Dans l’usine Essilor de Ligny-en-Barrois (Meuse), en 2015. | JEAN-CHRISTOPHE VERHAEGEN / AFP

Le contrat a été signé, à Paris, dimanche 15 janvier en fin d’après-midi. Les dirigeants politiques français et italiens ont été prévenus juste après : Essilor et Luxottica, les plus grandes entreprises d’optique des deux côtés des Alpes, ont décidé de fusionner. Le projet, officialisé lundi 16 janvier avant l’ouverture des marchés financiers, vise à créer le champion européen des lunettes. Un groupe d’environ 15 milliards d’euros de chiffre d’affaires, à forte coloration française, dont le poids en Bourse devrait frôler les 50 milliards d’euros. C’est l’une des plus grandes fusions-acquisitions engagées en Europe depuis des années.

D’un côté, le champion mondial des verres. De l’autre, celui des montures, notamment de lunettes de soleil, avec des marques comme Ray-Ban et Oakley. Jugeant leurs deux entreprises complémentaires, les dirigeants français et italiens avaient déjà entamé des discussions sur un possible rapprochement, il y a un peu plus de deux ans, sans succès. Leonardo Del Vecchio, le patriarche qui a fondé Luxottica en 1961 dans un petit bourg de la Vénétie, n’était pas encore prêt à lâcher son très cher bébé.

« Un big bang pour le secteur »

Sans doute les difficultés rencontrées dans la recherche d’un successeur, conjuguées à la disparition de plusieurs grands dirigeants italiens, dont le patron de Ferrero, en 2015, et celui de la chaîne de distribution Esselunga, en 2016, ont-ils amené le milliardaire de 81 ans, l’une des plus grandes fortunes du pays, à prendre, enfin, la question à bras-le-corps. Et à trouver les conditions d’une fusion avec Essilor, son principal fournisseur en verres correctifs. « Un vrai big bang pour le secteur, qui pourrait inciter d’autres acteurs du secteur à se rapprocher », anticipe un de ceux qui ont suivi les discussions.

Juridiquement, l’opération révélée lundi consiste en une prise de contrôle de Luxottica par Essilor. Dans un premier temps, M. Del Vecchio va apporter à Essilor les 62 % qu’il détient dans son groupe, en échange d’actions de l’entreprise française. Essilor lancera ensuite une offre publique d’échange pour permettre aux actionnaires minoritaires de Luxottica de participer à la nouvelle aventure aux mêmes conditions financières, c’est-à-dire sans prime ni décote. Ils pourront échanger 1 000 titres Luxottica contre 461 actions Essilor.

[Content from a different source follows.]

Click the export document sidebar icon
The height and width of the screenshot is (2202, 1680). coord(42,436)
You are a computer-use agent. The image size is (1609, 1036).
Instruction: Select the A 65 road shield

A l’issue de ces opérations, M. Del Vecchio sera l’actionnaire de référence du nouvel ensemble, renommé EssilorLuxottica. Il devrait détenir environ un tiers du capital, mais ses droits de vote seront limités à 31 %. Il deviendra, en outre, PDG du groupe, tandis qu’Hubert Sagnières, le patron actuel d’Essilor, sera vice-PDG.

Au 7e rang du CAC 40

Le futur EssilorLuxottica devrait ainsi devenir, en pratique, au moins au démarrage, une maison franco-italienne. Son siège se situera à Charenton (Val-de-Marne). Elle sera essentiellement cotée à Paris, même si les actions vont continuer à être traitées de façon sans doute transitoire à Milan et à New York.

Sur le papier, la nouvelle entité pourrait se situer au 7e rang du CAC 40 par sa valeur boursière. Son patron et premier actionnaire sera, lui, un Italien très francophile : M. Del Vecchio passe une bonne partie de sa vie à Beaulieu (Alpes-Maritimes), sur la côte d’azur. Le conseil d’administration sera composé de huit personnalités issues d’Essilor et de huit autres provenant du camp italien.

Le projet, qui doit encore recevoir le feu vert des autorités de la concurrence de nombreux pays, devrait permettre des économies d’échelle et autres synergies évaluées entre 400 millions et 600 millions d’euros. Pour les dirigeants, le mariage, qui ne prévoit ni fermeture d’usines ni licenciements, doit surtout permettre d’avancer plus vite. Notamment pour mettre au point des lunettes connectées, comme Google a tenté de le faire sans grand succès. Et pour livrer plus rapidement des lunettes complètes à ceux qui en ont besoin.

M. del Vecchio est conseillé dans ce dossier par la banque Mediobianca, et les juristes de BonelliErede et Bredin Prat, tandis que Rothschild et Citigroup sont à la manœuvre côté français, avec les avocats de Cleary Gottlieb Steen & Hamilton.